- _WHAT IS REQUIRED_
In the entries that follow, find the line containing "1383x868 pixels."; from there, copy every line exactly through the line containing "Viewport: 580px width, 435px height.".

========================================================================

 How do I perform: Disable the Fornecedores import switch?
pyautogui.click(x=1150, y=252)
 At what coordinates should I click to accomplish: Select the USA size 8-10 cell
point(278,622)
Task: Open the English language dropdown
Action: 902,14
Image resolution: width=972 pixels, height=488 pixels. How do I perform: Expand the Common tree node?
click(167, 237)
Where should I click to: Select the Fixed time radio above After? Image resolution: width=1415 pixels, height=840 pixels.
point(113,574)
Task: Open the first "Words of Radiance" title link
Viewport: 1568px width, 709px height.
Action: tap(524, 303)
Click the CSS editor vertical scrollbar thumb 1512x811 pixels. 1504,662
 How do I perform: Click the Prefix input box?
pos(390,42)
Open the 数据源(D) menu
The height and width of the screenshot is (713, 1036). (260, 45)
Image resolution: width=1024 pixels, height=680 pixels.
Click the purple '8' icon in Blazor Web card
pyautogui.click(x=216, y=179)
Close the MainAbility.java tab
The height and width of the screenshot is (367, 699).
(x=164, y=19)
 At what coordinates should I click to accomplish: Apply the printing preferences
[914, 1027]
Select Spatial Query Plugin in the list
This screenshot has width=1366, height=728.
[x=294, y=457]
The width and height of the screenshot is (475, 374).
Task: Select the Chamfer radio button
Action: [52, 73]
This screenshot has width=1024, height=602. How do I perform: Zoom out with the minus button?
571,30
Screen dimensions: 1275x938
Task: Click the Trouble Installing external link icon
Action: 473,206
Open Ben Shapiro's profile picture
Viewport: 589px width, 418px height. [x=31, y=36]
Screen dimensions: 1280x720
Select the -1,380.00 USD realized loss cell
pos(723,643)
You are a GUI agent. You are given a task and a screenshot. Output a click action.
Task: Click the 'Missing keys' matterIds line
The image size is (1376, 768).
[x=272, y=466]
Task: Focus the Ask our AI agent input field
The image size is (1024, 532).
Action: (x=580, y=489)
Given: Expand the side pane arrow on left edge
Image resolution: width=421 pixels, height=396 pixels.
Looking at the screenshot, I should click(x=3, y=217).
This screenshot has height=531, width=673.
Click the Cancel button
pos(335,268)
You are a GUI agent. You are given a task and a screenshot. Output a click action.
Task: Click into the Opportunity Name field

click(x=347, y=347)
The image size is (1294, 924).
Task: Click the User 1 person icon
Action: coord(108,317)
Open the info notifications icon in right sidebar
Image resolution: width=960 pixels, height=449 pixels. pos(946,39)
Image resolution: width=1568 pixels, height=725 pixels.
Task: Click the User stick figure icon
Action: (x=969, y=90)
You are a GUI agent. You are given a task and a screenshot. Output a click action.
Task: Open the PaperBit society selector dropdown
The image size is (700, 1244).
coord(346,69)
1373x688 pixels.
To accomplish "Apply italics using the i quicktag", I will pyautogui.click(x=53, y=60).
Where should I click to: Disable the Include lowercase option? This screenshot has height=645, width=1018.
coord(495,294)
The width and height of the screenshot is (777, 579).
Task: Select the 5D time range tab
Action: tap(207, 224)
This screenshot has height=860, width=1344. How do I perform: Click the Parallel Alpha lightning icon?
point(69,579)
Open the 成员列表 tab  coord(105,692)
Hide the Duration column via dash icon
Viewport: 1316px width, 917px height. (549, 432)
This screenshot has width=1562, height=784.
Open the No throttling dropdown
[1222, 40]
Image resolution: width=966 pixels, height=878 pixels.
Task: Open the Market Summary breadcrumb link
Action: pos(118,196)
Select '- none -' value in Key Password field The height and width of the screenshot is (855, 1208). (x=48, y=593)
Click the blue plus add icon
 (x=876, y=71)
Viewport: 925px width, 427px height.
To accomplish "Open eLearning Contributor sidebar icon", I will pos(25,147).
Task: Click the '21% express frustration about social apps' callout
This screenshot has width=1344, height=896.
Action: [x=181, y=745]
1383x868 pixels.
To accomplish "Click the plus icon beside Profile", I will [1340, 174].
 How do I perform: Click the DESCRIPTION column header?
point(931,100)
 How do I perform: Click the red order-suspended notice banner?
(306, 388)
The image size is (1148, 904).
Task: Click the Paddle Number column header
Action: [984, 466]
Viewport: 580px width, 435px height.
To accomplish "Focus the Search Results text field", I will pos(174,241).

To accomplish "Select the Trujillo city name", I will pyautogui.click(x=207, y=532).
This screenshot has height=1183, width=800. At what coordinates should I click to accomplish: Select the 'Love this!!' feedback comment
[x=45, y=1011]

========================================================================

- _SOLUTION TO THIS PROBLEM_
1383x868 pixels.
To accomplish "Click the plus icon beside Profile", I will [1340, 174].
 How do I perform: Click the DESCRIPTION column header?
point(931,100)
 How do I perform: Click the red order-suspended notice banner?
(306, 388)
The image size is (1148, 904).
Task: Click the Paddle Number column header
Action: [984, 466]
Viewport: 580px width, 435px height.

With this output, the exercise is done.